-- Begin --

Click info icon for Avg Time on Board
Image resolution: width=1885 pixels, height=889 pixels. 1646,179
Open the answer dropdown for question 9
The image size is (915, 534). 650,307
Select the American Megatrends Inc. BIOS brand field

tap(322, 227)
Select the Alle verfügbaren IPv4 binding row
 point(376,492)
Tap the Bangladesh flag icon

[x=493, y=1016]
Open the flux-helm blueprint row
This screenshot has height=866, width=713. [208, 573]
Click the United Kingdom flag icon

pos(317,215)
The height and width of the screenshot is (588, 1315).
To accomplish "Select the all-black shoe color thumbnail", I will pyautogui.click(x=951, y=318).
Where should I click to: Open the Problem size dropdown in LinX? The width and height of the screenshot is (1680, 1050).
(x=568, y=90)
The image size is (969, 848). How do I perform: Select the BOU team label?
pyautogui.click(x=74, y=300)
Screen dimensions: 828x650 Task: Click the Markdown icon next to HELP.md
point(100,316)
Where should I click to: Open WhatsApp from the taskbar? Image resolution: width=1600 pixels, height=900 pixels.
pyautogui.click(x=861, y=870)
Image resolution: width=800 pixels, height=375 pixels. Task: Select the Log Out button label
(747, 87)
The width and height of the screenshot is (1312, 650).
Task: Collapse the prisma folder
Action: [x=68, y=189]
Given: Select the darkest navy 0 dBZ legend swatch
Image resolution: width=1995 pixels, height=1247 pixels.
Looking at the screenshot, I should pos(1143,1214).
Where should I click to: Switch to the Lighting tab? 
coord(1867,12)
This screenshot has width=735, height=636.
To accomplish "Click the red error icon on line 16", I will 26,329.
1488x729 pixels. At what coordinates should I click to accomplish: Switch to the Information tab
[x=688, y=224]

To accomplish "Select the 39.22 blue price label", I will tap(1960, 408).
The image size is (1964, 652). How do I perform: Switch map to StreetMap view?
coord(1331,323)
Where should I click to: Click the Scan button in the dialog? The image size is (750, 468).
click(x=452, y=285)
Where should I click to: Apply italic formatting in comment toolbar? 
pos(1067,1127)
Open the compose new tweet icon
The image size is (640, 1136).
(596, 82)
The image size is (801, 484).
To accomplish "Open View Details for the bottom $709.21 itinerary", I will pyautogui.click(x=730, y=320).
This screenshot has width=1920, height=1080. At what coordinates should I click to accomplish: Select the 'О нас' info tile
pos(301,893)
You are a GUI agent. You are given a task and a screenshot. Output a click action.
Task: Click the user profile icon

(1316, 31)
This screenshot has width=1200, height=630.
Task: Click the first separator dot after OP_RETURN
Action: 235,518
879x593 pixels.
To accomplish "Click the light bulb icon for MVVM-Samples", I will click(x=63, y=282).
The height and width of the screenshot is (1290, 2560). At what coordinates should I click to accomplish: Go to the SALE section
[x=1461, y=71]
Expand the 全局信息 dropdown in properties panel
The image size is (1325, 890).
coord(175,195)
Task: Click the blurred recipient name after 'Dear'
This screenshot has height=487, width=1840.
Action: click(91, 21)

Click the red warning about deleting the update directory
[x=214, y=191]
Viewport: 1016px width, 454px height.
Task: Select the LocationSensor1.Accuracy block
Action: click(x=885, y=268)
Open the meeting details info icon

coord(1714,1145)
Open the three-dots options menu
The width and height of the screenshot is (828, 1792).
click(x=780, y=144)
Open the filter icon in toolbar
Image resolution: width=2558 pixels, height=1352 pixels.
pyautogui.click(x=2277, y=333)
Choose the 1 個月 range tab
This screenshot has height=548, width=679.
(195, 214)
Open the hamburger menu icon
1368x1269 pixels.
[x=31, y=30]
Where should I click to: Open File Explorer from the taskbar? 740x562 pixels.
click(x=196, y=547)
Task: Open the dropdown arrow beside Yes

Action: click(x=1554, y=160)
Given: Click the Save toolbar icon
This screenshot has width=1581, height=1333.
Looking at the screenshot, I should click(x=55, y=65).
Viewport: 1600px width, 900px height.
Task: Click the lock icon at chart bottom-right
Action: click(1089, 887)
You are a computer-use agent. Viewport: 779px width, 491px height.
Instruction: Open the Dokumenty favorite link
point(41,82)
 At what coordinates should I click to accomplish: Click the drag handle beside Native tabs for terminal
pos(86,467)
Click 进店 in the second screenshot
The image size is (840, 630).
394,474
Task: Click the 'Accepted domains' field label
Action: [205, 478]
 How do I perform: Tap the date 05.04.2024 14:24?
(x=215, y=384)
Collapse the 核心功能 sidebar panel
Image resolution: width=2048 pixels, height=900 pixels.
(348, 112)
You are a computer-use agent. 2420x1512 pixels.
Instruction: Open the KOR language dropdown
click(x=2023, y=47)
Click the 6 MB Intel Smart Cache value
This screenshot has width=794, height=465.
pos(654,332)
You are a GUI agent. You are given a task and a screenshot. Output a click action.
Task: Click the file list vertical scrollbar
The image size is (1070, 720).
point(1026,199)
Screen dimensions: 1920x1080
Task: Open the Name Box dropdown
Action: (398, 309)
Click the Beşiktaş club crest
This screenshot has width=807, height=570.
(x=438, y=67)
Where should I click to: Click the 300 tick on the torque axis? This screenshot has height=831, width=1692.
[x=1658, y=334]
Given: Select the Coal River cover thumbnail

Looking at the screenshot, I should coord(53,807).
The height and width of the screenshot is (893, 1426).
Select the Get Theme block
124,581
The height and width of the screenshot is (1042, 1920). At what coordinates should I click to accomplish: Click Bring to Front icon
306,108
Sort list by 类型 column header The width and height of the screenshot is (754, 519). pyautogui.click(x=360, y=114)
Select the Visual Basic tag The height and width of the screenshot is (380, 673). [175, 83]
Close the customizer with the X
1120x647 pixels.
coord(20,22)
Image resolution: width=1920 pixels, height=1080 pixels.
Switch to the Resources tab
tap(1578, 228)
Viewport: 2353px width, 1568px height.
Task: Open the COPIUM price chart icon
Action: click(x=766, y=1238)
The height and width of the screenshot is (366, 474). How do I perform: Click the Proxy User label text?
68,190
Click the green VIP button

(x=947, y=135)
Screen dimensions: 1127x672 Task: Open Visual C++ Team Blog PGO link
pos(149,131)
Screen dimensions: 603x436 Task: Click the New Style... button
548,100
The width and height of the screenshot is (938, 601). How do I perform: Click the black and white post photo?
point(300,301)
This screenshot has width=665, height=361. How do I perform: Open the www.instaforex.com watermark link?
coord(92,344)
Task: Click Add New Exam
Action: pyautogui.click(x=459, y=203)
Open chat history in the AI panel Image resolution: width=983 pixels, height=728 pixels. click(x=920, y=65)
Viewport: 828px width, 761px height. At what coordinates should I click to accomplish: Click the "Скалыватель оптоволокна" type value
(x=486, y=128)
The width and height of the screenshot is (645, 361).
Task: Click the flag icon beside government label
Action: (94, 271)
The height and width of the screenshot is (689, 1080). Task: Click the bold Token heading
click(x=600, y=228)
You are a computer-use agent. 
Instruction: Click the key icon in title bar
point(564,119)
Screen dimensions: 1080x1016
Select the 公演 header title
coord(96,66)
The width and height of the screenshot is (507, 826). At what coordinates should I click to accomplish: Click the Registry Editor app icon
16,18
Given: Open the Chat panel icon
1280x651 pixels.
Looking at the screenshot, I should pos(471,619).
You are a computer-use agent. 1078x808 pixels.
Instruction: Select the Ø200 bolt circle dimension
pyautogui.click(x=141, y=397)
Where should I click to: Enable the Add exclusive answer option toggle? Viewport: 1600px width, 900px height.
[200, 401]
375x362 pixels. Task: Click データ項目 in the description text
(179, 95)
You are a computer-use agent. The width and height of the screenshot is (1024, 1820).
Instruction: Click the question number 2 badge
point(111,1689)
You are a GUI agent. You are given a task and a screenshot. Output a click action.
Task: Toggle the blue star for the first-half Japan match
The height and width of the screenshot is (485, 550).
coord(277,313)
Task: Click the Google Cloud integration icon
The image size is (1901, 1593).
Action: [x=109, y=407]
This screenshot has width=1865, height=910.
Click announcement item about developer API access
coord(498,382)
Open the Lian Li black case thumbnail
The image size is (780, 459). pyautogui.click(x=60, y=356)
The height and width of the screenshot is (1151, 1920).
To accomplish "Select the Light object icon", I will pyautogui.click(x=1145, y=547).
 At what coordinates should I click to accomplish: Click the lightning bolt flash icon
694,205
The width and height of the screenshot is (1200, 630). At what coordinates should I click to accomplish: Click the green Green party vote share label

-- End --

● **Exercise prompt**
Copy the records from the first line through the line holding "(x=568, y=90)", inclusive, changing "dropdown" to "menu" and keeping everything else the same.

● **Answer to this task**
Click info icon for Avg Time on Board
Image resolution: width=1885 pixels, height=889 pixels. 1646,179
Open the answer menu for question 9
The image size is (915, 534). 650,307
Select the American Megatrends Inc. BIOS brand field

tap(322, 227)
Select the Alle verfügbaren IPv4 binding row
 point(376,492)
Tap the Bangladesh flag icon

[x=493, y=1016]
Open the flux-helm blueprint row
This screenshot has height=866, width=713. [208, 573]
Click the United Kingdom flag icon

pos(317,215)
The height and width of the screenshot is (588, 1315).
To accomplish "Select the all-black shoe color thumbnail", I will pyautogui.click(x=951, y=318).
Where should I click to: Open the Problem size menu in LinX? The width and height of the screenshot is (1680, 1050).
(x=568, y=90)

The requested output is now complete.